And once again, the library is put to the torch
as those in line vent their frustration at the lengthy wait. Well, now, you can imagine the Basil’s despair. (Fabian, not so much—he was generally resigned to his master’s escapades, though being nearly burned to death twice is a bit of a bummer.) What to do? Having no indexes is bad, and (apparently) having indexes is bad. Only…it isn’t that having the indexes was bad, is it? It’s that there were too many. The maintenance of those indexes took too much work, which prevented the two from being to apply themselves to ﬁnding scrolls. This is exactly the case with databases, too.

Every index that you add increases the work that the
database must do, both to ﬁgure out how to satisfy queries, and also to keep those indexes up-to-date. In a write-heavy system, too many indexes will slow you way down. So, what do you do? I’ll tell you what Basil does—he goes to work ﬁguring out what indexes are most important. He realizes that although dozens of indexes are impossible for the two of them to stay on top of, together they ought to be able to manage a few. If he can identify the few that are most necessary, he’ll have it in the bag. Well, but that’s the crux of the matter, isn’t it? How do you know which “few” matter the most?

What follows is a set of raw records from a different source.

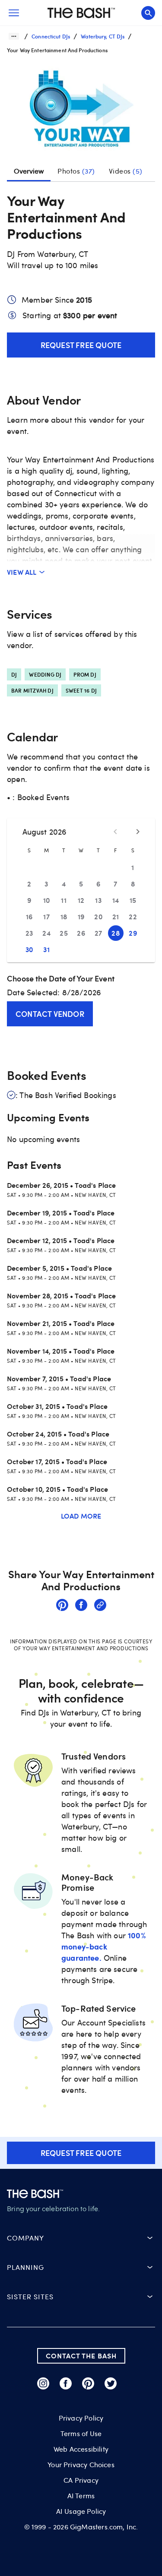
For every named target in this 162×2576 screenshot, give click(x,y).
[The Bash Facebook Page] (66, 2383)
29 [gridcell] (133, 933)
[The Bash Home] (81, 13)
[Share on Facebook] (81, 1606)
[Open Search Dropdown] (148, 13)
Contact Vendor (50, 1013)
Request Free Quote (81, 344)
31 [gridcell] (46, 949)
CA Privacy (81, 2480)
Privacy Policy (81, 2418)
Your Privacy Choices (81, 2464)
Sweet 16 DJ (81, 690)
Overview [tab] (29, 171)
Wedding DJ (45, 674)
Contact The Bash (81, 2356)
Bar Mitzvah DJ (32, 690)
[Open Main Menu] (14, 13)
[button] (81, 111)
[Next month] (137, 831)
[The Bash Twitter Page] (111, 2383)
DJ (14, 674)
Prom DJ (84, 674)
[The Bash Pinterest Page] (88, 2383)
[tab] (76, 171)
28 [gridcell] (115, 933)
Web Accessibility (81, 2449)
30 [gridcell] (29, 949)
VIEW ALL (22, 572)
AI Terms (81, 2495)
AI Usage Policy (81, 2511)
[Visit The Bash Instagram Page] (43, 2383)
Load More (81, 1516)
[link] (62, 1606)
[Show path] (14, 36)
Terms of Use (81, 2433)
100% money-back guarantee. (103, 1946)
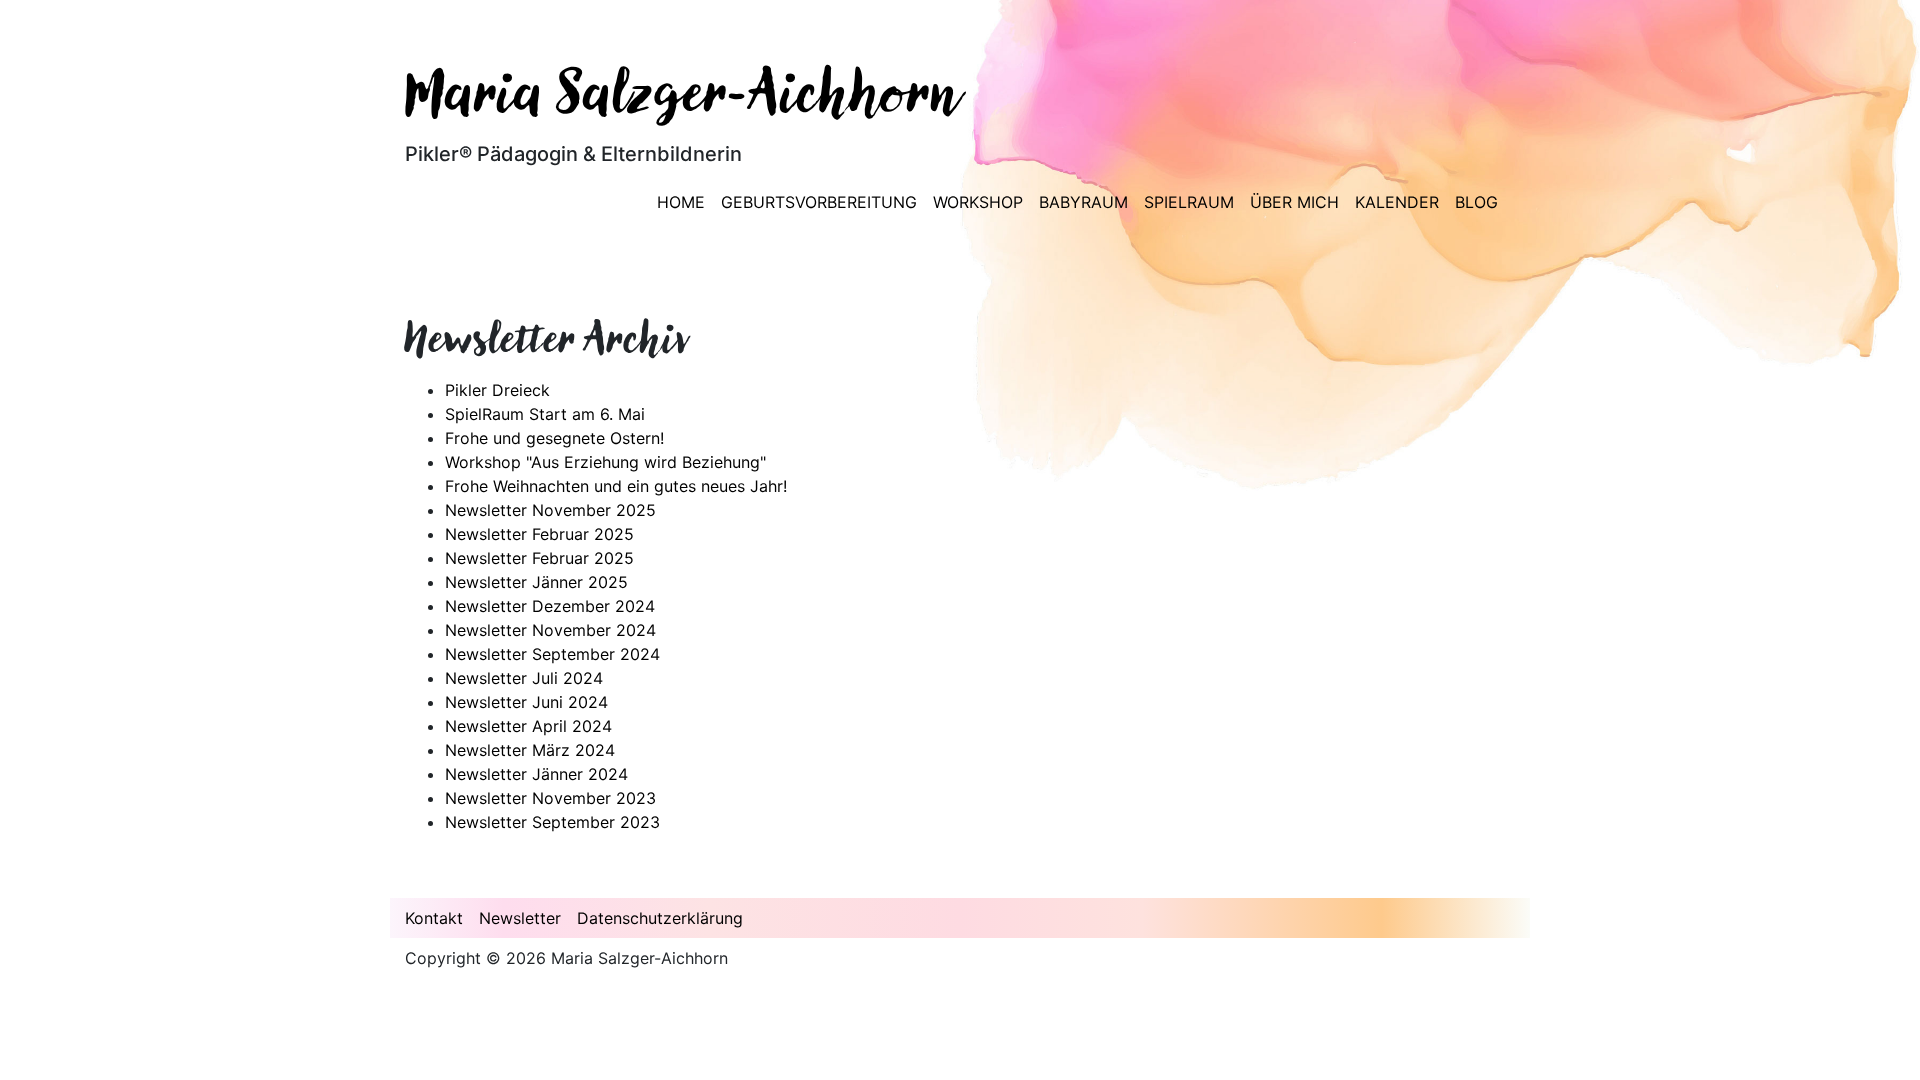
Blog (1476, 202)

SELECT * FROM scrolls WHERE title = 'The Republic'; SELECT
people.* FROM people, nations WHERE people.nation_id = nations.id AND nations.name = 'Greece'; SELECT * FROM scrolls WHERE title = 'Elements'; SELECT * FROM scrolls WHERE title = 'Autobiography of Kurigalzu'; SELECT scrolls.* FROM scrolls, people WHERE scrolls.author_id = people.id AND people.first_name = 'Aristotle'; SELECT * FROM scrolls WHERE title = 'Odyssey'; SELECT scrolls.* FROM scrolls, people WHERE scrolls.author_id = people.id AND people.first_name = 'Wenamun'; SELECT * FROM scrolls WHERE title = 'Analects'; SELECT scrolls.* FROM classifications, scrolls, subjects WHERE classifications.subject_id = subjects.id AND classifications.scroll_id = scrolls.id AND subjects.name = 'Geometry'; SELECT * FROM scrolls WHERE title = 'History of the Peloponnesian War'; SELECT * FROM scrolls WHERE title = 'Tao Te Ching'; In Basil’s case, he has a whole host of prior queries he can analyze to see which kinds of questions were asked the most, and if you have a corpus of data like that, it lets you take a brute-force approach. For example, Basil can see that, statistically, most people asked for a scroll by title, with queries by subject being second-most-common. But who’s to say this historical data is complete? What if there are columns that ought to be indexed, but which never happened to show up in queries during the period being sampled? Also, what happens when you don’t have prior data to learn from? What happens when you’re building something brand new? That ﬁrst migration you write, where you add the tables you’re going to need—how do you know which indexes to add as part of that migration? (Because, let’s face it, if you don’t add them then, when are you going to add them? Probably not until you feel the lack of them.)

The key, it turns out, is a foreign one. (Ugh,
okay, that was bad. Let’s try again.) “The important things here are foreign keys.” Better.

In database design, there’s this concept of foreign keys. If
you have a column in one table that references a key in another table, that’s a foreign key. For example, Basil’s scrolls table has an author_id ﬁeld, to indicate who authored the scroll. That’s a foreign key, because it refers to another table.

In Rails, these correspond to belongs_to and has_many associations. You
put a belongs_to on the child table (the one that contains the foreign key), and has_many on the parent table (the one that is referenced by the foreign key). So, here’s the ﬁrst tip: many times (but not always!) a foreign key should be indexed. Okay, but “not always” is not helpful. When should they be indexed?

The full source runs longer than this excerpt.